Le camarade Lénine adorait le cinéma. Il disait « de tous les arts, c’est le plus important », et encouragea, par le décret du 27 août 1919 nationalisant la production et la distribution cinématographiques, une production propagandiste considérable, souvent d’excellente facture.
Staline aussi adorait le cinoche, surtout les westerns dont il se régalait le soir après le borchtch. Pendant la seconde guerre mondiale, par les convois américains qui aboutissaient à Mourmansk il recevait régulièrement les exploits de Gary Cooper, Errol Flynn, Grégory Peck et du jeune John Wayne, empaquetés au milieu des chars, des munitions et des bombardiers. Une grande époque fraternelle…
L’œil occidental aime beaucoup ironiser, se moquer, critiquer le régime, l’opacité des mystères soviétiques ou désormais redevenus russes.
Petit voyage de fantaisie au pays du nouveau Spoutnik :
La Mort de Staline d’Armando Iannucci (É.-U./France/R.-U., 2017) inspiré de la bande dessinée de Fabien Nury et Thierry Robin (Dargaud éditeur). Comédie anglaise délirante, endiablée, aussi hilarante que terrifiante, servie par des acteurs déchaînés, tournée à Moscou sur les lieux même de l’action et à Kiev.
L’action débute sur un concert très... déconcertant. Staline meurt dans la nuit du 2 mars 1953 : son entourage est désemparé, terrorisé, accablé, triomphant. Ils sont tous là : Beria, Malenkov, Boulganine, Khrouchtchev, Kaganovitch, Mikoyan, Molotov, Zhukov, les encombrants enfants Staline... Confusion, hésitations, course au pouvoir, aux honneurs, valse des sorties et entrées de prisons. Steve Buscemi est un Nikita Khrouchtchev plus vrai que nature, Simon Russell Beale un Beria vraiment dégoûtant, Michael Palin (le bègue d’Un Poisson nommé Wanda) un Molotov paumé, Jason Isaacs un Zhukov pétaradant couvert de médailles. Tous ces acteurs britanniques s’en donnent à cœur joie. C’est parodique, burlesque, guignolesque, mais fort près de l’exacte vérité, et le rire s’accompagne d’un frisson rétrospectif.
Un film formidable, couvert (lui aussi) de prix, médailles et nominations.

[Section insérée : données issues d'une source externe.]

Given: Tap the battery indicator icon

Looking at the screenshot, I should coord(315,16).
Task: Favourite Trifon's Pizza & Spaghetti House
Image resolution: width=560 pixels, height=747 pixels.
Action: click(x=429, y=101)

Twist again à Moscou de Jean-Marie Poiré (France, 1986) : un très mauvais film ! Vulgaire, lourdingue, sans queue ni tête... mais qu’est-ce qu’on s’amuse ! Une sombre histoire de famille poursuivie par le KGB pour non-conformité politique et fraude fiscale (tiens, tiens !). Un parent bien en cour qui rechigne à aider. Les dames cerbères qui gardent les clefs d’étage dans le grand hôtel dirigé par Philippe Noiret faux jeton rappellent la réalité de l’époque. La fuite éperdue génère une cavalcade dans la neige à travers les steppes infinies... Christian Clavier et Martin Lamotte en font des tonnes. Bernard Blier et Philippe Noiret avouent n’avoir « jamais autant rigolé sur un tournage » (V. le Philippe Noiret de Dominique Maillet p. 322 et s.), tout cela sous le sublime regard d’une Marina Vlady resplendissante, très Impératrice de toutes les Russies.
En plus sérieux :
Est-Ouest (France/Belg./Russie/Ukraine/Esp., 1998) Régis Wargnier, le spécialiste des situations pleurnicheuses coincées dans la réalité historique (Indochine (France, 1992)). C’est très bien fait, un peu long, pas vraiment tonique. En 1946 un médecin russe réfugié en France et sa jeune épouse française succombent aux sirènes aguicheuses de Staline de ré-installation dans la mère patrie. Mais la réalité est terrible. Tourné dans l’euphorie des échanges culturels des années 1990, il y a une certaine raideur : la grande star russe Oleg Menchikov doit être doublée en permanence, Sandrine Bonnaire est un peu empaillée, Catherine Deneuve a grossi dans un rôle surjoué. Le véritable intérêt réside dans l’histoire vraie de ce nageur olympique qui a réussi à passer à l’Ouest en traversant la Mer Noire. Les dernières minutes, sur le Bosphore, sont très belles. Proposé aux Oscars en 2000.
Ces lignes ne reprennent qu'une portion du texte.